Source extract: Begin

CHICAGO, April 5,2010 (WAFA)-“This Palestinian Life”, a 28-minute documentary, surveys rural resistance in occupied Palestine: in the northern Gaza town of Beit Hanoun, in the Jordan Valley, and in the south Hebron hills, shown yesterday, Electronic Intifada Site said.

“The film was made by Egyptian-German journalist Philip Rizk, who lived in Palestine from 2004 to 2007, talking with those struggling under the daily violence and oppression of Israel's occupation, and recording their stories. The project was political, a sort of ad hoc social history of agrarian resistance. Rizk narrates his wish to 'Capture the stories of villagers because these examples of 'steadfastness... are the most rarely told.' This film begins to fix that problem.

'Steadfastness,' a survival strategy oriented towards communal self-preservation in the face of ideologically-motivated territorial expansion. It is a sensible strategy of resistance when one's opponent is intent on ethnic cleansing to create a homogenous, territorially contiguous homeland, and when that opponent is steadily isolating the native fauna -- in this case, farmers, shepherds and villagers -- in quarantine clusters.

But the type of villagers Rizk has recorded are the ones capable of creating a more mediatic spectacle, the kind that could capture the sort of attention that could change the symbolic structure of the conflict, and restructure it in a way that empowers Palestinian resistance.

 Sociologists have little idea what catalyzes a transition from steadfatness to more open confrontation like that in Bilin, Nilin, or Budrus, but it's worth wondering. It's unfortunate that Rizk didn't ask the villagers what they thought of the more active struggles.

Source extract: End
Data supplied: Begin

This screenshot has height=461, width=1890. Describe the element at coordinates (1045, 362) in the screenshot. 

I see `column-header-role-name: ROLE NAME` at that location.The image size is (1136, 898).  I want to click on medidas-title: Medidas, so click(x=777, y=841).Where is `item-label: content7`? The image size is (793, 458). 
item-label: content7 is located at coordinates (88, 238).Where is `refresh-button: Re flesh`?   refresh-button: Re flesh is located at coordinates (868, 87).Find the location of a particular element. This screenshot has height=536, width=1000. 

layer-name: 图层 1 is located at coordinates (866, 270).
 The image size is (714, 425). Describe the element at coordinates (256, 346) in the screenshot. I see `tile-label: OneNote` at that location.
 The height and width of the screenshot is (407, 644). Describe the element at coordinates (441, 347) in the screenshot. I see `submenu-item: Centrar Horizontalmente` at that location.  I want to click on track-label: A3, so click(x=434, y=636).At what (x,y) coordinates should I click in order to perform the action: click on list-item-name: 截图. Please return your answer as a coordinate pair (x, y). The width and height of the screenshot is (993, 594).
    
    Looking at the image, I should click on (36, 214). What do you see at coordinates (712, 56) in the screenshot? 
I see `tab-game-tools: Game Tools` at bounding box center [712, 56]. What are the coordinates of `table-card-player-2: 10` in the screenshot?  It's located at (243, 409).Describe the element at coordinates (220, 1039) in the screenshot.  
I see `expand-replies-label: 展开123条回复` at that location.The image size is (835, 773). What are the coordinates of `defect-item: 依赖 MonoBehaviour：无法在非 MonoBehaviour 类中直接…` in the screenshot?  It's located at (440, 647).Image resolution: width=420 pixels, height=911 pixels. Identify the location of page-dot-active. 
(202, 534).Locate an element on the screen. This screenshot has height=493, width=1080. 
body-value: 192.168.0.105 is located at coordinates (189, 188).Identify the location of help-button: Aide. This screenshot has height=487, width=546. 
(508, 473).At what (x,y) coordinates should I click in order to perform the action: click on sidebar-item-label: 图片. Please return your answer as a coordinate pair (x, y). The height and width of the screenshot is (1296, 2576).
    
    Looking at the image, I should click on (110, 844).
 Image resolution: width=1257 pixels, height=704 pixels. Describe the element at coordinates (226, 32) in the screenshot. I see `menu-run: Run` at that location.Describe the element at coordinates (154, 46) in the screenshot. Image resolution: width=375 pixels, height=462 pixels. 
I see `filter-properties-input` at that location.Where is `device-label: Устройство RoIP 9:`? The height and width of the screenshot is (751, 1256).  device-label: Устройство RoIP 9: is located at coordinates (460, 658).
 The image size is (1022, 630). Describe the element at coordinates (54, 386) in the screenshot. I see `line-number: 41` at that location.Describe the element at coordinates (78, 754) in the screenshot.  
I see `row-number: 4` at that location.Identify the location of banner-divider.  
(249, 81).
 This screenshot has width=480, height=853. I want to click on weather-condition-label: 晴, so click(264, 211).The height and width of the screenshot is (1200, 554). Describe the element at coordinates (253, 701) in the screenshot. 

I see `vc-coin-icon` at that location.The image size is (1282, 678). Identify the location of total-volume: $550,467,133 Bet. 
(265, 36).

Data supplied: End

▶ _Required action 1_:
How long is the documentary discussed in the review of "This Palestinian Life"?
▶ _Required action 2_:
Continue the review of "This Palestinian Life" from its last sentence.

▶ _Exercise result 1_:
It is 28 minutes long.

▶ _Exercise result 2_:
 Simply telling the stories of Israeli home destruction in the hills, or explaining how Israeli settlers in the occupied West Bank and East Jerusalem can build as they wish while the native Palestinians need permits to build higher than 60 centimeters corrodes the occupation narrative.

More effective still is showing the destruction of ancient olive trees by the Israeli military, or the shattered lemon boughs and upset earth scored deep by tank-treads, all of it composing a bracing curative for Israeli propaganda.

In addition to telling a neglected part of the Palestinian story, Rizk also cleverly interweaves broader sociological and economic points into the anecdotal fabric of the film. One shot is of verdant stands of trees in the occupied West Bank.

 Another is of arid scrub or rock. Why? Because Israelis can dig wells willy-nilly, while Palestinians may not dig wells of any appreciable depth. Shots of the neat trees and buildings of Israeli settlements edging up against the rock desert at their borders evocatively captures this dynamic.

It is not Occidental technological wonders versus primitive pastoralism but advancement enabled by enforced resource deprivation: the Israeli theft of Palestinian water, which strengthens Israeli agriculture while preventing Palestinian agricultural development.

Even more stirring are the shots of Israeli tanks and military bulldozers destroying farmland in Gaza. Some of this land was razed to create the Israeli 'buffer zone,' a newfangled Israeli imposition, which essentially means that Israel destroys as much vegetation as possible in tremendous swathes, 300 meters or so wide, on the Gaza side of the boundary with Israel. Israeli soldiers shoot farmers who enter that zone, often up to two kilometers inside the boundary.

 Destroying land means destroying lives. To hear a Palestinian woman describe an Israeli rocket blowing up a chicken coop or a rabbit hatch to bits, or to see the footage of a Palestinian man in desperate anguish as he wails over the goats he has raised lying crushed to death under Israeli army bulldozers is to slice clean to the conflict's core.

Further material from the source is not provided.